What the exercise asks: A precise reproduction of every record below is needed, minus the pictures.

Records from a collection:
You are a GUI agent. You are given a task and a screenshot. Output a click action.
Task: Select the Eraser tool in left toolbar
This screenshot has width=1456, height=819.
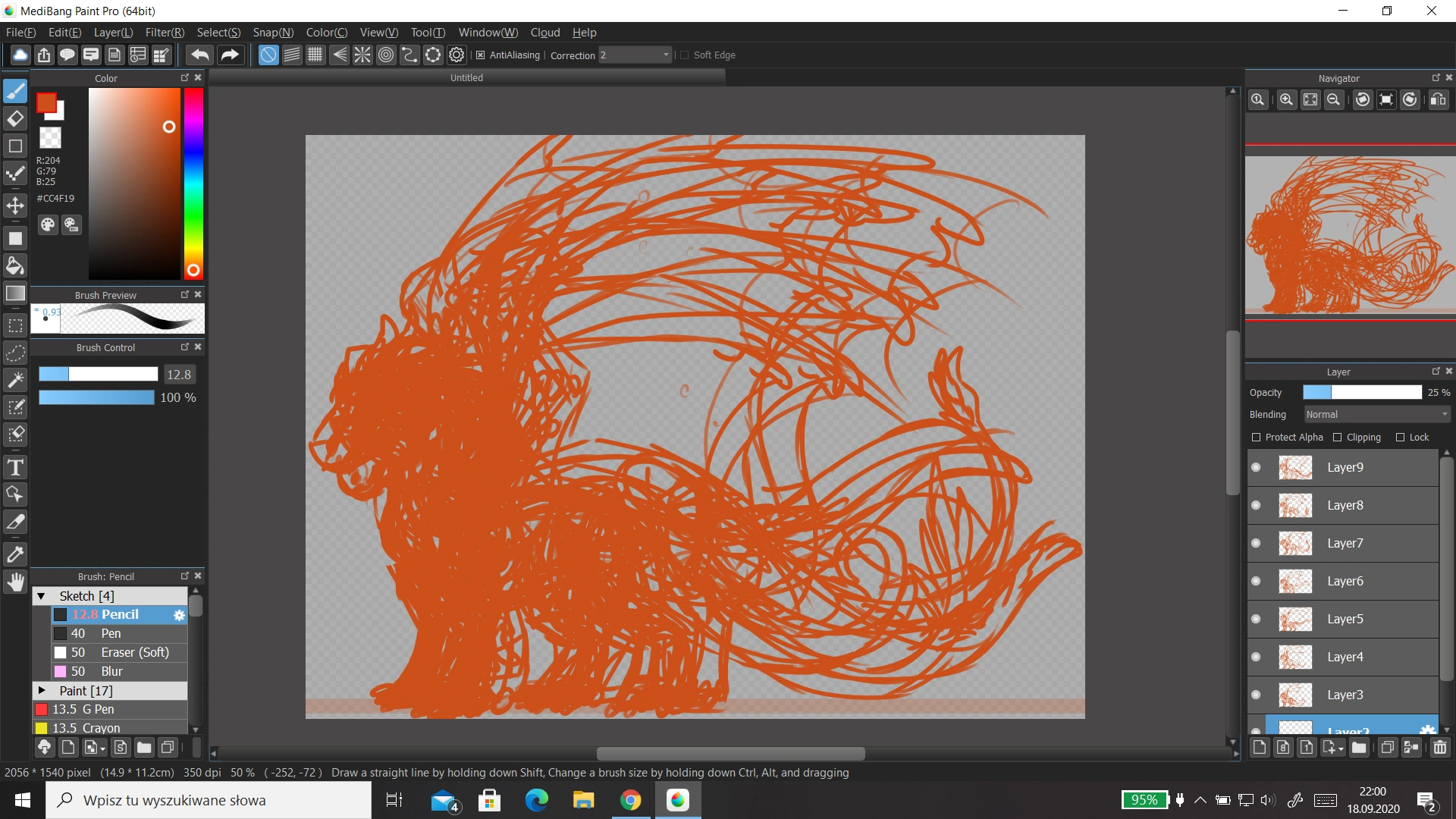click(x=15, y=119)
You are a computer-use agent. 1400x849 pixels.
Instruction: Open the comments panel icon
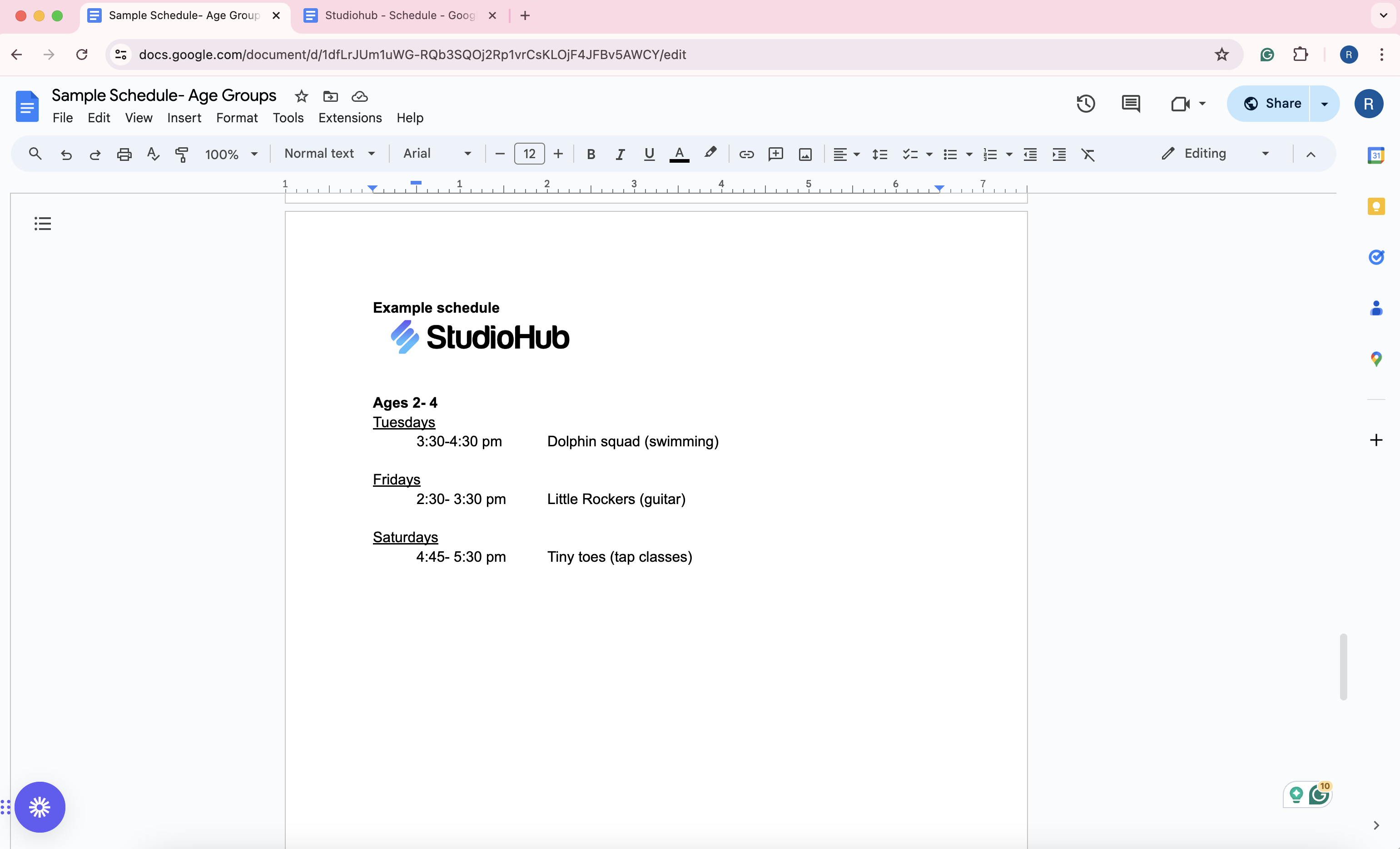pos(1130,104)
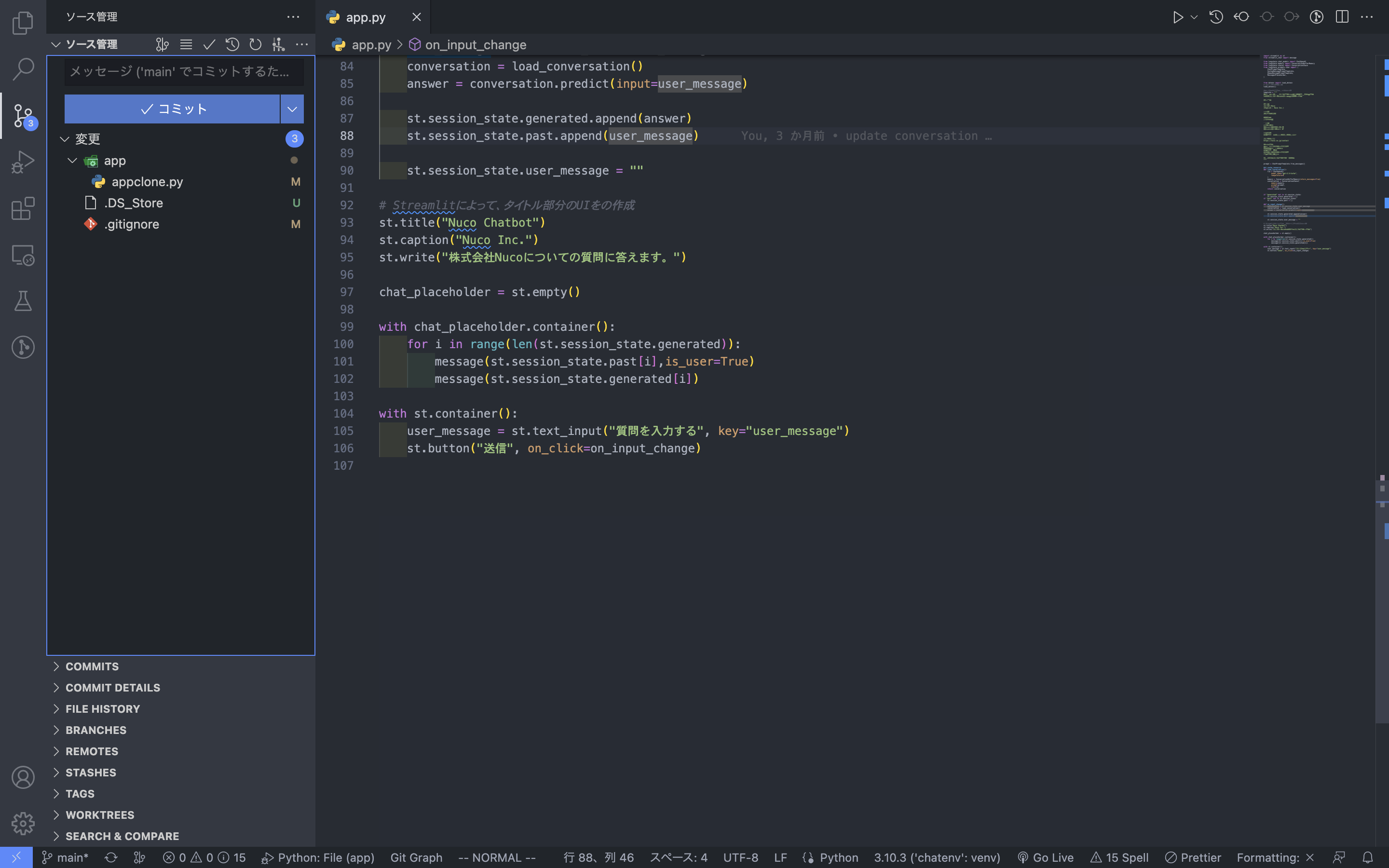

Result for this task:
You are a GUI agent. You are given a task and a screenshot. Output a click action.
Task: Select the Eraser tool in left toolbar
This screenshot has width=1456, height=819.
click(x=15, y=119)
You are a computer-use agent. 1400x849 pixels.
Instruction: Open the comments panel icon
pos(1130,104)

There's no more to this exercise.